Prévu pour s’achever lors du bicentenaire de 2027, le projet éditorial qu’Harmonia Mundi consacre à Beethoven vient avec le présent album boucler l’intégrale des neuf symphonies, confiée à quatre chefs et trois orchestres. Un cycle plutôt bien accueilli dans nos colonnes : même si Bertrand Balmitgere se montrait réservé envers la Neuvième par Pablo Heras-Casado, même si L'Eroica par François-Xavier Roth nous semblait plus volontariste que toujours convaincante, Jean Lacroix situait à haut niveau la Septième par Gottfried von der Goltz, et un Joker Absolu saluait même la Cinquième survoltée par Les Siècles que nous qualifiâmes de « version HIP de référence ». L’Akademie für Alte Musik Berlin s’était déjà distinguée dans les deux premières symphonies et la Pastorale, et nous revient ici dans les quatrième et huitième.

Ne manquons pas de souligner l’exceptionnelle qualité de la longue notice signée de l’éminent Peter Gülke, complétée dans sa traduction en français par les instructives apostilles de Bertrand Vacher. Quoi de plus captivant que de lire un propos intelligent et révélateur sur des œuvres qu’on croit connaître par cœur. L’opus 60 est présenté sous l’angle de l’incertitude, de la subversion des attentes (sur le plan du développement thématique, des surprises harmoniques), et d’un certain génie de l’ironie. L’opus 93 drainerait-il une réputation de superficialité, de facticité ? Peut-être car « on n’en a vu que la façade » relativisait le musicologue Harry Goldschmitt, cité dans la notice qui cumule les exemples pour prouver le raffinement du discours, sa malice (flouer l’auditeur par des ruses), et son ingénieuse cohérence d’un mouvement à l’autre.
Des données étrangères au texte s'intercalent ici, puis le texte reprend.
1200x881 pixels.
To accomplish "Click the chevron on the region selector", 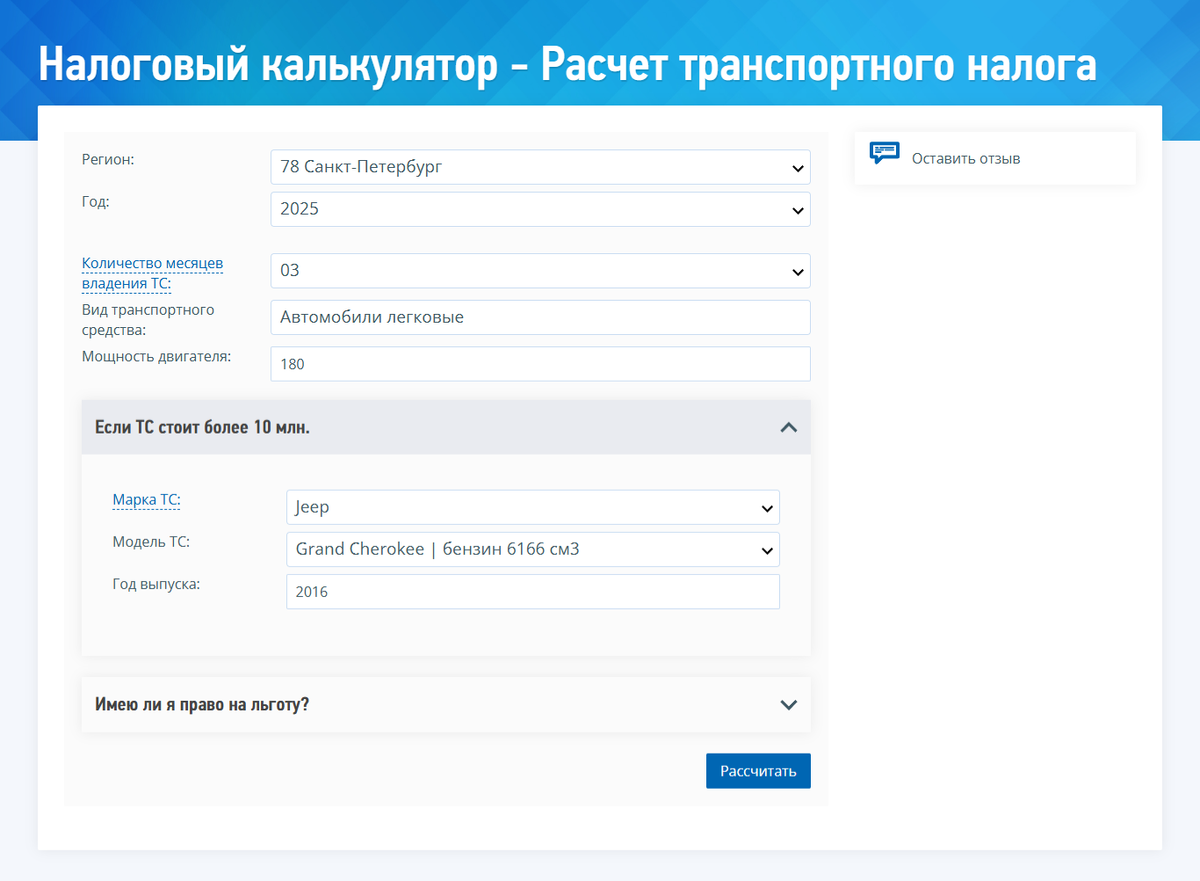I will (x=797, y=167).
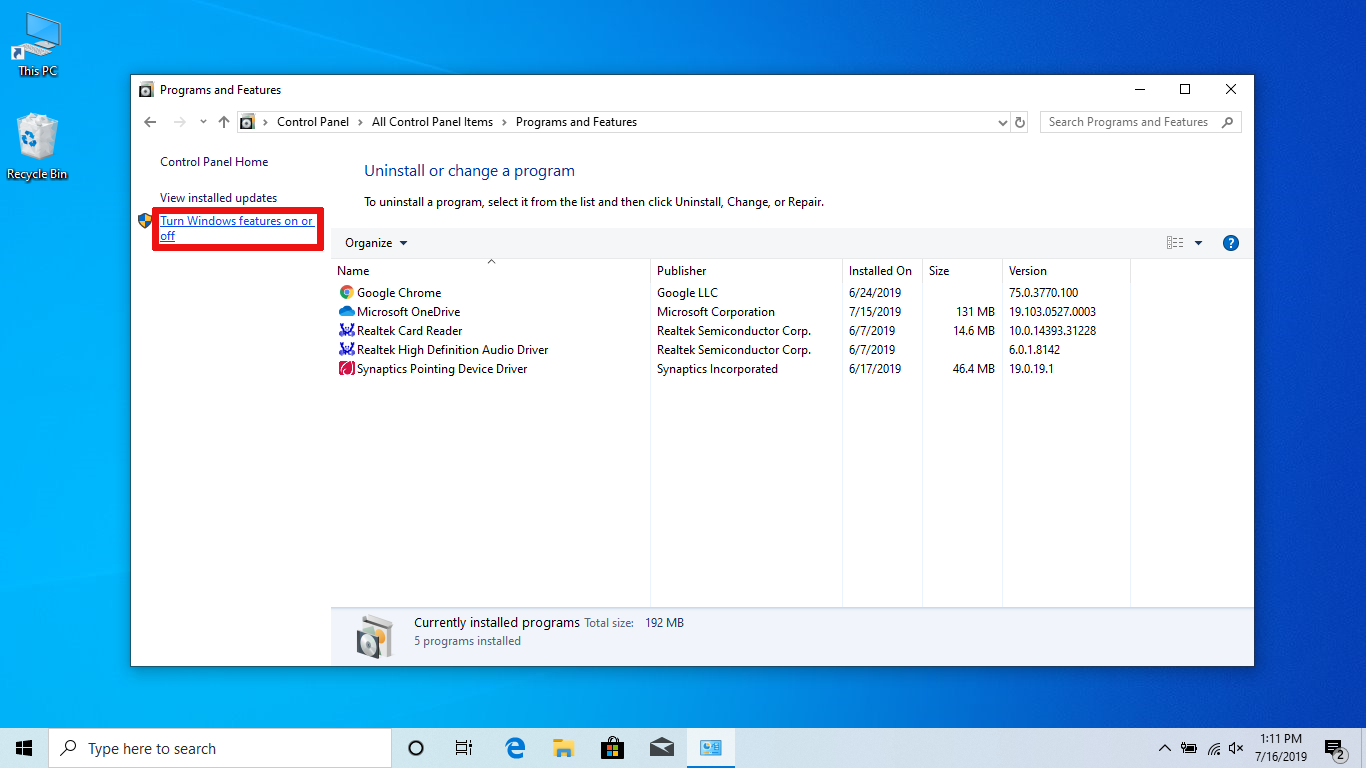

On dévore ces lignes avec un vif intérêt, hélas l’écoute coule avec indifférence. La pâleur des teintes, le lissage des textures, la minceur de la pâte orchestrale (une vingtaine de cordes) accrochent peu l’oreille. Dans la Symphonie en si bémol majeur, les tempi permettent un épanouissement serein voire excessivement sage (le final), contrairement à l’Allegro Vivace où l’Akademie ambitionne un contraste maximal avec l’introduction et se prend les pieds dans le tapis à force de bousculer l’allure. On cherche en vain ses appuis : au lieu d’une motricité qui affermisse des directions, on se trouve cramponné à une monture qui regimbe en tout sens. Ce rodéo fatigue, -mène-t-il quelque part ?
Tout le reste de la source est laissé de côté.